Task description:
Look at each line below and tally those holding "panel"; answer with that figure and nothing else.

- - -

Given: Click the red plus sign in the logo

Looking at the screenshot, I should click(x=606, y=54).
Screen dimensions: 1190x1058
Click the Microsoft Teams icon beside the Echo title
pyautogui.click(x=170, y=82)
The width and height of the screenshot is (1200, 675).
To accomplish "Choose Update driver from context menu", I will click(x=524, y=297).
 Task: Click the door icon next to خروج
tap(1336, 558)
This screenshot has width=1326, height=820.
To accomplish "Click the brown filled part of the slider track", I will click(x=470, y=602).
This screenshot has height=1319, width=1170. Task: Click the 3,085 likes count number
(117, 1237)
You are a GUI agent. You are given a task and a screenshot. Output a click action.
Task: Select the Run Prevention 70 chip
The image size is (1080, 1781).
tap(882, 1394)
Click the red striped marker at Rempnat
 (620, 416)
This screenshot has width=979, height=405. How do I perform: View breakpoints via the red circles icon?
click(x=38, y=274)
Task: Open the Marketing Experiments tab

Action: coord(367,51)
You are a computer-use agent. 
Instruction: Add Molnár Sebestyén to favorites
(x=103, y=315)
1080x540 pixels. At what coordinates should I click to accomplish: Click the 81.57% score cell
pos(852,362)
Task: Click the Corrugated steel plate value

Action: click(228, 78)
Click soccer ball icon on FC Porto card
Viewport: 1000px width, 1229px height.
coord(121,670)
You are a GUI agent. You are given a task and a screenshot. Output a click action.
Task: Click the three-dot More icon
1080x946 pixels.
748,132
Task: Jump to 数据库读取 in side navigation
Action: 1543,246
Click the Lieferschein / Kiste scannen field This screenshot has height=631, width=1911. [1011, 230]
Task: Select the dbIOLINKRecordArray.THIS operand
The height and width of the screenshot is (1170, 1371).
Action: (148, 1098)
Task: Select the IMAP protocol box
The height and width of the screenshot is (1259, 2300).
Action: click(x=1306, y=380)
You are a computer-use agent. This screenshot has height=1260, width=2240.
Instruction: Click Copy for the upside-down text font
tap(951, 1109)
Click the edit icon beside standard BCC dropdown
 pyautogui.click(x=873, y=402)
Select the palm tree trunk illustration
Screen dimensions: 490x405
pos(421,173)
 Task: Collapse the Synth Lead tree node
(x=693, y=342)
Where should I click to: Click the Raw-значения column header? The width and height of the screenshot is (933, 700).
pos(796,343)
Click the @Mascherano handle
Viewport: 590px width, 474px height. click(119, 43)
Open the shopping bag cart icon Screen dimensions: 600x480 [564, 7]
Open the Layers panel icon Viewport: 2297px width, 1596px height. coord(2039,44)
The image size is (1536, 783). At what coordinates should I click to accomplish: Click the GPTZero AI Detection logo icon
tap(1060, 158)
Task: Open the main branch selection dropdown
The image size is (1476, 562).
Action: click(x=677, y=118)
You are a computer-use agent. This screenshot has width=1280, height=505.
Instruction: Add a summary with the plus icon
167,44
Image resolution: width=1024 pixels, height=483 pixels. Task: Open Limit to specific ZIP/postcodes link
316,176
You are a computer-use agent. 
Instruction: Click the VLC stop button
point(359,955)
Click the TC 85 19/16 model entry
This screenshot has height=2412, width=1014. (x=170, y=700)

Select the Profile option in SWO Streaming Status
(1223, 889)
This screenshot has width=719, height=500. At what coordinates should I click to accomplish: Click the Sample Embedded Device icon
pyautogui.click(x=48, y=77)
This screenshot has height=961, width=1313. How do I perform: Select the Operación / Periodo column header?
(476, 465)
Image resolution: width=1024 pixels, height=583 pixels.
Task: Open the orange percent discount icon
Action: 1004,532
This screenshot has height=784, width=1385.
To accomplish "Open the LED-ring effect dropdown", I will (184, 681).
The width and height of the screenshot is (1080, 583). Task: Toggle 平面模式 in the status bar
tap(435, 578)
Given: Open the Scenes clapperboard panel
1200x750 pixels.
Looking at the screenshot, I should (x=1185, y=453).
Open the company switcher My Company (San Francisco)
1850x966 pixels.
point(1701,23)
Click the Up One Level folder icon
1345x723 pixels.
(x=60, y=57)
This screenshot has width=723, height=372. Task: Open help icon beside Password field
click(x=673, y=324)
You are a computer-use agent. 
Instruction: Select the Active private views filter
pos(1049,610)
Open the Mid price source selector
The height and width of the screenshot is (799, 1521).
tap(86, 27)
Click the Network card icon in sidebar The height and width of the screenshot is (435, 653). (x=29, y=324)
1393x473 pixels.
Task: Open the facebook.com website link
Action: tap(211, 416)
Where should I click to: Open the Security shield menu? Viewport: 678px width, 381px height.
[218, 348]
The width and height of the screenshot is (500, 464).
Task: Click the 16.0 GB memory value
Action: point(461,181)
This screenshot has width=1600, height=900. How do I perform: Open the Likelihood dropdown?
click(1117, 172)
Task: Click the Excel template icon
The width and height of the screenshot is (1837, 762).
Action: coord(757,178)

- - -

Task output:
2